Cet excellent homme n’hésita pas à appuyer mes dires et ne craignit pas de mentir en ma faveur.
— J’atteste, dit-il, qu’il parlait notre langue, lorsque je le rencontrai qui sortait de la mer…
Je l’interrompis :
— Que l’on m’apporte, sans plus tarder, des vêtements dignes de moi !
Et, me retournant derechef vers les danseuses :
— Laissez en paix mes esclaves ! Ils viennent d’accomplir un long voyage et sont fatigués. Oui, ce sont là mes fidèles esclaves.
Kim m’emmena dans une autre pièce, où il m’aida, selon le désir que j’en avais exprimé, à changer de vêtements.

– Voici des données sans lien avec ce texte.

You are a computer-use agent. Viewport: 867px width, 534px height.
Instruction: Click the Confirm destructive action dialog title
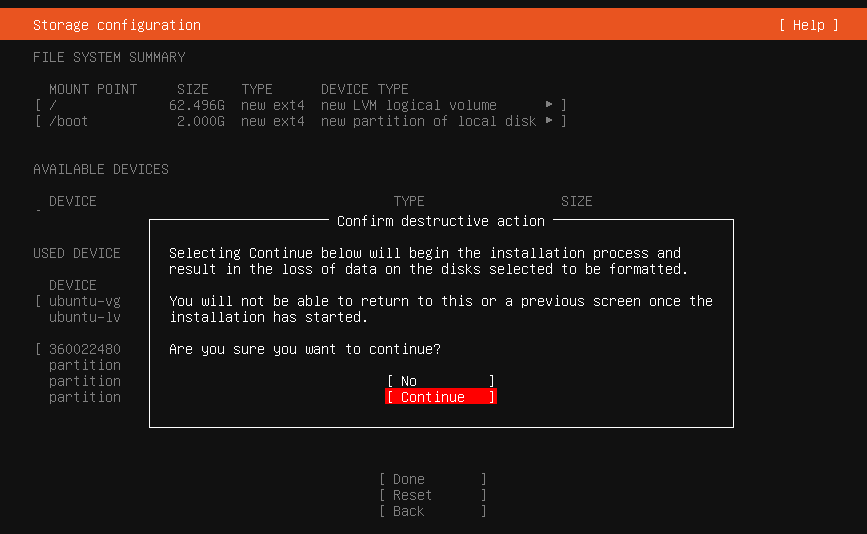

Puis il renvoya les domestiques et, resté seul avec moi, me donna une brève et utile leçon sur la façon de m’exprimer et de me conduire. Il ne savait pas plus que moi où je voulais en venir. Mais il était, comme moi, plein de confiance.
Je revins dans la Grande Salle et (c’était le plus amusant de l’aventure), tandis que je débitais mon coréen, soi-disant rouillé par ma longue absence du pays, Hendrik Hamel et les autres, qui s’étaient entêtés à ne parler que leur langue depuis leur arrivée à terre, ne comprenaient pas un traître mot de mes paroles.
— Je suis, proclamai-je, du noble sang de la Maison de Koryu, qui régnait jadis à Song-do.